«C тех пор как я обнаружил библиотеку Сильвии Бич, я прочитал всего Тургенева, все вещи Гоголя, переведенные на английский язык, Толстого в переводе Констанс Гарнетт и английские издания Чехова. B Торонто, еще до нашей поездки в Париж, мне говорили, что Кэтрин Мэнсфилд пишет хорошие рассказы, даже очень хорошие рассказы, но читать ее после Чехова — все равно что слушать старательно придуманные истории еще молодой старой девы после рассказа умного, знающего врача, к тому же хорошего и простого писателя. Мэнсфилд была как разбавленное пиво. Тогда уж лучше пить воду. Ho y Чехова от воды была только прозрачность. Кое-какие его рассказы отдавали репортерством. Но некоторые были изумительны.
У Достоевского есть вещи, которым веришь и которым не веришь, но есть и такие правдивые, что, читая их, чувствуешь, как меняешься сам , — слабость и безумие, порок и святость, одержимость азарта становились реальностью, как становились реальностью пейзажи и дороги Тургенева и передвижение войск, театр военных действий, офицеры, солдаты и сражения у Толстого. По сравнению c Толстым описание нашей Гражданской войны y Стивена Крейна казалось блестящей выдумкой больного мальчика, который никогда не видел войны, а лишь читал рассказы о битвах и подвигах и разглядывал фотографии Брэйди, как я в свое время в доме деда. Пока я не прочитал «Chartreuse de Parme» Стендаля, я ни y кого, кроме Толстого, не встречал такого изображения войны; к тому же чудесное изображение Ватерлоо y Стендаля выглядит чужеродным в этом довольно скучном романе. Открыть весь этот новый мир книг, имея время для чтения в таком городе, как Париж, где можно прекрасно жить и работать, как бы беден ты ни был, все равно что найти бесценное сокровище. Это сокровище можно брать с собой в путешествия; и в горах Швейцарии и Италии, куда мы ездили, пока не открыли Шрунс в Австрии, в одной из высокогорных долин Форальберга, тоже всегда были книги, так что ты жил в найденном тобой новом мире: днем снег, леса и ледники с их зимними загадками и твое пристанище в деревенской гостинице «Таубе» высоко в горах, a ночью — другой чудесный мир, который дарили тебе русские писатели. Сначала русские, а потом и все остальные.
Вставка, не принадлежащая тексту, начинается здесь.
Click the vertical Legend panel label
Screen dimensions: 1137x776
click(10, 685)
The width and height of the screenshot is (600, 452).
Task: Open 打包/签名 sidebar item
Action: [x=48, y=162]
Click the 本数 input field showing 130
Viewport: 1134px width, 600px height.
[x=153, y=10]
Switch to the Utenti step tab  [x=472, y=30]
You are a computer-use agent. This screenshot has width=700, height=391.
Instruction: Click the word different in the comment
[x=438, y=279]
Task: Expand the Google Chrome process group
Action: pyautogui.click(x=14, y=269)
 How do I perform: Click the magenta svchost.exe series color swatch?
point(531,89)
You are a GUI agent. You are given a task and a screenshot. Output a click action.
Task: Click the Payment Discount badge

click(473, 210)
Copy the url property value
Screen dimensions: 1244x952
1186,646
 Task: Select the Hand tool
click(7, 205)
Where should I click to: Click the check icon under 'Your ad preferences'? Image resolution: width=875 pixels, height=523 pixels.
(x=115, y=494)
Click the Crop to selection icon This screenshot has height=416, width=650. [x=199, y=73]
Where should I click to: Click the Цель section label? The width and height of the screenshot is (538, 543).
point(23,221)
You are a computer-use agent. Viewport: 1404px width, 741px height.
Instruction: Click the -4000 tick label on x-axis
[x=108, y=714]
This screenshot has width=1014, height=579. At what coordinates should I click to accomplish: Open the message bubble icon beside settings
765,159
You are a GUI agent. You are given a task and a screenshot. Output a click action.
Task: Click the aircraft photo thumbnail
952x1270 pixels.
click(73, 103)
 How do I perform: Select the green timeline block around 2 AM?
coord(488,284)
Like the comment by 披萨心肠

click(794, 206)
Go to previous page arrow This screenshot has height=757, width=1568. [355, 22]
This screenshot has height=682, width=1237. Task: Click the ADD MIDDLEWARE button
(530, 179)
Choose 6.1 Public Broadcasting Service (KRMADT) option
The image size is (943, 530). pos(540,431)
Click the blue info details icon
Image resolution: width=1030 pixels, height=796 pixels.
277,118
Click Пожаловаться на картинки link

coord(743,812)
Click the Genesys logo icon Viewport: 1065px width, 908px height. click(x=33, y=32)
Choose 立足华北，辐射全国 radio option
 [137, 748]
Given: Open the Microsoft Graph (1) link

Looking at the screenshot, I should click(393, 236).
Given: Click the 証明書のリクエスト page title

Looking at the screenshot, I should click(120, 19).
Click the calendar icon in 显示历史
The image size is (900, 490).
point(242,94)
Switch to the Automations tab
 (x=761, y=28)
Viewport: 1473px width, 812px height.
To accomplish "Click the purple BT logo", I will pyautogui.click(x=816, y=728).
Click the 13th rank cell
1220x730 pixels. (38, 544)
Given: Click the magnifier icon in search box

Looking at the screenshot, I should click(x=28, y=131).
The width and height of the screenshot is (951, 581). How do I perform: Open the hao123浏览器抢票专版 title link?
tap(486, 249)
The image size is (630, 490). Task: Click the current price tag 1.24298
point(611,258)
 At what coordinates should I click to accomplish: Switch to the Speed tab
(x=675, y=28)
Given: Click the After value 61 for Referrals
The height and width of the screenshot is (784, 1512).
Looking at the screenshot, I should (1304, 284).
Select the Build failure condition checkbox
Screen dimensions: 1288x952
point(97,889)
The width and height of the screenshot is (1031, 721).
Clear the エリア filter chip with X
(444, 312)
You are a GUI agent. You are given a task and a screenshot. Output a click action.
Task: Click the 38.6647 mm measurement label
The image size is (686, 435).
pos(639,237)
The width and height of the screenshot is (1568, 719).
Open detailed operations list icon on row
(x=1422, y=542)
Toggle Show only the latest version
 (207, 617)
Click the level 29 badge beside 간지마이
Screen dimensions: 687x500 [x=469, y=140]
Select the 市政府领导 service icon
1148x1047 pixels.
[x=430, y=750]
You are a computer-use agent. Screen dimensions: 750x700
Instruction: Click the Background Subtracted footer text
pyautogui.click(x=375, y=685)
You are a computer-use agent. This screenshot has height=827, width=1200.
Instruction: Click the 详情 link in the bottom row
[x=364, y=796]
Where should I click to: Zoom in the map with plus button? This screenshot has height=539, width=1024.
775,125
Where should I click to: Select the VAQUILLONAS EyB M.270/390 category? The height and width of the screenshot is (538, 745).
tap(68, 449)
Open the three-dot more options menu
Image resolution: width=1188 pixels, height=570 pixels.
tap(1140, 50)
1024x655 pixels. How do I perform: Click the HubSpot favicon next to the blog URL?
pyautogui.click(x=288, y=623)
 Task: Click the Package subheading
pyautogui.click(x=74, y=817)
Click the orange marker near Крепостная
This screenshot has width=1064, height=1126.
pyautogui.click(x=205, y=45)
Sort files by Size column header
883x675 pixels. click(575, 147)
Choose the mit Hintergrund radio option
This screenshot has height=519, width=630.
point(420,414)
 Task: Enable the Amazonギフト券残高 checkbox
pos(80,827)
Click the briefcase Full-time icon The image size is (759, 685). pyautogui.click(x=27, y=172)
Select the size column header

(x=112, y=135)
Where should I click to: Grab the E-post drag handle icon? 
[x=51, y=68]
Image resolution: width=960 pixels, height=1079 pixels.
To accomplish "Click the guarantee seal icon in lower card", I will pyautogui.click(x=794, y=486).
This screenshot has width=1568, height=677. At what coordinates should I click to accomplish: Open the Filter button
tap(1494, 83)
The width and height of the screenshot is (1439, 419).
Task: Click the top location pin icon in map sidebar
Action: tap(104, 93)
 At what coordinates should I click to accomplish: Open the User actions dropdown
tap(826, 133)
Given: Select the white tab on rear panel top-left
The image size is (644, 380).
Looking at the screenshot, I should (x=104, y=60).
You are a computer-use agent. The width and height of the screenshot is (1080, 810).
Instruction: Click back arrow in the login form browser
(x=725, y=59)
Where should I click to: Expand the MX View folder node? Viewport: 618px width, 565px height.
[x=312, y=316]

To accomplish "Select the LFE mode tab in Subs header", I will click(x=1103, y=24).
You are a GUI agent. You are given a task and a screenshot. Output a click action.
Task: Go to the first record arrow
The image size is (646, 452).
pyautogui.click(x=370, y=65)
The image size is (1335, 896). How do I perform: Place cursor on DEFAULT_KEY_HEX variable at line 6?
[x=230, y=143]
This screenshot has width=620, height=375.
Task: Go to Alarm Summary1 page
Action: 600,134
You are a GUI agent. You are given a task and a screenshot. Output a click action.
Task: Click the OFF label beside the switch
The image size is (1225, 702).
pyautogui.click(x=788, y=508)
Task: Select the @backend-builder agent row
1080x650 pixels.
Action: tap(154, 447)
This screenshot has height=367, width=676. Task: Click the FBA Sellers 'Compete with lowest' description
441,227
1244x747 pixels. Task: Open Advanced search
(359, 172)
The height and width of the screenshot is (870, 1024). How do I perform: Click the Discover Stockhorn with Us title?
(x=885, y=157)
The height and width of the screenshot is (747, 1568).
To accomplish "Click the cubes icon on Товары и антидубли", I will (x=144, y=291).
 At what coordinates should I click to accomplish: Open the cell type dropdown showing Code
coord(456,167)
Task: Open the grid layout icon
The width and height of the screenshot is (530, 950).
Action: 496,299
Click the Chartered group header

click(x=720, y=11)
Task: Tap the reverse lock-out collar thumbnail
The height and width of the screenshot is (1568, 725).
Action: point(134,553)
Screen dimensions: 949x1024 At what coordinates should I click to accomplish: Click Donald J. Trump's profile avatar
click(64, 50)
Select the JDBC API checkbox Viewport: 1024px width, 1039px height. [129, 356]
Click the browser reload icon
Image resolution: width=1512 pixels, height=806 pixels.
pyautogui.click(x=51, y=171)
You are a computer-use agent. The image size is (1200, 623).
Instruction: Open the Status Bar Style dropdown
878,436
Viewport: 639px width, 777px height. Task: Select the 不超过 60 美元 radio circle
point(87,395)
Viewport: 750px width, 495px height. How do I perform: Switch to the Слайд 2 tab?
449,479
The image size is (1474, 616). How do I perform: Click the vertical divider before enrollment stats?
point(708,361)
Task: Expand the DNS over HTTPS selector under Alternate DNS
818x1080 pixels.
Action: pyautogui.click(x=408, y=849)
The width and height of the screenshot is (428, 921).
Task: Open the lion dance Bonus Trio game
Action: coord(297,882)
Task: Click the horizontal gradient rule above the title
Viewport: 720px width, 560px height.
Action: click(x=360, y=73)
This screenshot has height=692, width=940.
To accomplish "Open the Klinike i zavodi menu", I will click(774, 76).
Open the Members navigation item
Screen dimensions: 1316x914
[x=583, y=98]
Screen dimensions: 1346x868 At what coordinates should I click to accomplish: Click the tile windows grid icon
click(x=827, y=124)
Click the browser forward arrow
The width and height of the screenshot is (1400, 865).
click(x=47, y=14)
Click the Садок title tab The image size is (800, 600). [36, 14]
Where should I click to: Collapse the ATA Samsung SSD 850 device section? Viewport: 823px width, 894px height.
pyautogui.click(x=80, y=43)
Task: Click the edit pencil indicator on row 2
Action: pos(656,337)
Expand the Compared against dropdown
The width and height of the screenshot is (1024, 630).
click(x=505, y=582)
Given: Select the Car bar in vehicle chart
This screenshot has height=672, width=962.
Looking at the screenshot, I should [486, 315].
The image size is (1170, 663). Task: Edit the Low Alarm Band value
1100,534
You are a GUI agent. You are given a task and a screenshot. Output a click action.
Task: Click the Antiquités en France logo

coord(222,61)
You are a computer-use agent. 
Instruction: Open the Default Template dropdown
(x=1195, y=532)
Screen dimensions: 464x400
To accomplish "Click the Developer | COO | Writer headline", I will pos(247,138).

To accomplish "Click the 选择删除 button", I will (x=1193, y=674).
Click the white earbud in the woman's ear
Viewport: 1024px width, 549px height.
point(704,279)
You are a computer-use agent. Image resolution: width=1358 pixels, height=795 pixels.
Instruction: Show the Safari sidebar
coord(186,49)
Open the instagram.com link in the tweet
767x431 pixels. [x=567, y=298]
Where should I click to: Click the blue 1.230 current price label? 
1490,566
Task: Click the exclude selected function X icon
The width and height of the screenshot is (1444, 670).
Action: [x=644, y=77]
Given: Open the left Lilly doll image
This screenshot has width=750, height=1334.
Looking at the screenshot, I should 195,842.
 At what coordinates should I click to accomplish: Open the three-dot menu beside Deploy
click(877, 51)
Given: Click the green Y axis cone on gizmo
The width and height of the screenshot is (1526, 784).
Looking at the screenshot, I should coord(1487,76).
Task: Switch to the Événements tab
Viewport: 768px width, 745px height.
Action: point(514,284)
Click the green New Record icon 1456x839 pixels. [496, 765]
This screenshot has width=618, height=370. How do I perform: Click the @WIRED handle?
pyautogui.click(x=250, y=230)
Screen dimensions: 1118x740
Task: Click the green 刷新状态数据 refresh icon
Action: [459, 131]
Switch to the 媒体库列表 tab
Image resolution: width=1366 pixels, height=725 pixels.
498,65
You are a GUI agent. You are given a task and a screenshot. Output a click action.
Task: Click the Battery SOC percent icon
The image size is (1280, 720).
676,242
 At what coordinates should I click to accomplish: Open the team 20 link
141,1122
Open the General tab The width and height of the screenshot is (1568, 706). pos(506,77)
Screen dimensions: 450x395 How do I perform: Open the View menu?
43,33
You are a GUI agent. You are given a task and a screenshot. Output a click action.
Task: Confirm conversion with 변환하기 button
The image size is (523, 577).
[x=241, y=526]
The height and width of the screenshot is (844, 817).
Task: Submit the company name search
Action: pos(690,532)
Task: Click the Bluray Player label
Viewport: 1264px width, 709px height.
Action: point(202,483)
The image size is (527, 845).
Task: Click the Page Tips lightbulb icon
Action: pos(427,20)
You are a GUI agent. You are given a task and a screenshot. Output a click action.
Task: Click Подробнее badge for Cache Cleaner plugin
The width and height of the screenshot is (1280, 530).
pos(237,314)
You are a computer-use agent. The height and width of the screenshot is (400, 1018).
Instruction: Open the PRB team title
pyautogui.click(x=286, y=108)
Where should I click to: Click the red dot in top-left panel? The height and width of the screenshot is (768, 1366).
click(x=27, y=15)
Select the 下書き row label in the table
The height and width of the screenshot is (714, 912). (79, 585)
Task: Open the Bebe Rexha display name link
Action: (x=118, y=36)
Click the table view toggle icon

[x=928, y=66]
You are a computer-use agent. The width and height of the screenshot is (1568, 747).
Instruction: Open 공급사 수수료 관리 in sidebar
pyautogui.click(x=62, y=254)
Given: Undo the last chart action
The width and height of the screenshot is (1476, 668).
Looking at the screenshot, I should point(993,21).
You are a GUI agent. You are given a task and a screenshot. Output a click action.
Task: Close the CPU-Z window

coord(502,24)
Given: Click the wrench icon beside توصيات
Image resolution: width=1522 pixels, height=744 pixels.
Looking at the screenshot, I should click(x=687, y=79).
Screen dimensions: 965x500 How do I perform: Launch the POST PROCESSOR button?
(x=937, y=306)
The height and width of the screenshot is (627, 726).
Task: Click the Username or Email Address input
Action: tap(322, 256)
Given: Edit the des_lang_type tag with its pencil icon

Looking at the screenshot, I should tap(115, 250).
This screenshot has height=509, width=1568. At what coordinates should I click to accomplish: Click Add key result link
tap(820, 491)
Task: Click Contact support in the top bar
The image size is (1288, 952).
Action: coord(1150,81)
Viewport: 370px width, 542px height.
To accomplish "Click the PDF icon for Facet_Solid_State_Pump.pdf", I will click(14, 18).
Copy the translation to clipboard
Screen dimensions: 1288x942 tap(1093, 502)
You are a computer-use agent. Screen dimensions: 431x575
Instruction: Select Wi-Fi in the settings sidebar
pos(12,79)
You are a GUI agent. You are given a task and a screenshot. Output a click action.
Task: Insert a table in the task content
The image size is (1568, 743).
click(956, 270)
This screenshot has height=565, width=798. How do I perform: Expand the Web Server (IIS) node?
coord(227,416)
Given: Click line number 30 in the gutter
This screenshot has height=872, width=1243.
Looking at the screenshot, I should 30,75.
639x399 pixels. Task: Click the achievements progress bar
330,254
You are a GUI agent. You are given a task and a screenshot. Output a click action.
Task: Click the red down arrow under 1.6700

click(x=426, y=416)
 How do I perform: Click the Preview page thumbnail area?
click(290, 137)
Ho долгое время только русские».

Куба, 1940
Есть еще один важный момент в творчестве Хемингуэя, касающийся не только этого романа, но и других романов, например «Прощай, оружие!» или «По ком звонит колокол», — это модель билингвизма, наличие двух языков в одном языковом пространстве. Например, у Толстого в романе «Война и мир» очень много французского языка. Текст написан по-русски, а герои в этот момент говорят по-французски, и Толстой пересказывает то, как герои говорят по-французски, на русском языке. Возникает странная система кальки, русский язык становится очень витиеватым, странным, и мы в нем различаем что-то такое иностранное, смещенное. То есть мы хотя и присутствуем в пространстве русского языка, но ощущаем некую странность, некую смещенность, некую инаковость. У Хемингуэя это происходит довольно часто, и это связано с французским языком. Его герои, например, говорят по-французски, а Хемингуэй это все пересказывает на английском языке, или герои говорят по-испански, а Хемингуэй это пересказывает по-английски или по-итальянски, как в «Прощай, оружие!», а герой-рассказчик все это передает по-английски. Здесь возникает такое удивительное напряжение языка, и это является дополнительным элементом, который украшает стиль, делает его более плотным, более насыщенным, более интересным.
Роман «Прощай, оружие!» — это роман о некоторой недолговечности и самого хемингуэевского героя. Главный герой не участник войны, он скорее воюет с самой войной. В оригинале роман называется «A Farewell to Arms» — «Прощай, руки!», «Прощай, объятия!», с одной стороны, а с другой стороны — «Прощай, оружие!». То есть это две темы. Первая — тема войны, человека в состоянии брани, человека, который воюет, человека, который отстаивает свои смыслы. Это все является преходящим, так же как, к сожалению, и любовь тоже проходит; главный герой (в конце романа мы его видим совершенно опустошенным) куда-то уходит, уходит в никуда. Собственно говоря, через некоторое время Хемингуэй старается преодолеть эту изолированность своих героев, ищет пути, возможные способы вовлечения человека в некие процессы. Он видит угрозы разрушения единства людей. Одна из последних глав его романа «Иметь и не иметь», следующего крупного произведения Хемингуэя, заканчивается очень важной фразой: «Человек один не может». По сути дела, это поворот к признанию того, что человечество едино. Это очень важный гуманистический поворот Хемингуэя, который окрасит все его дальнейшее творчество.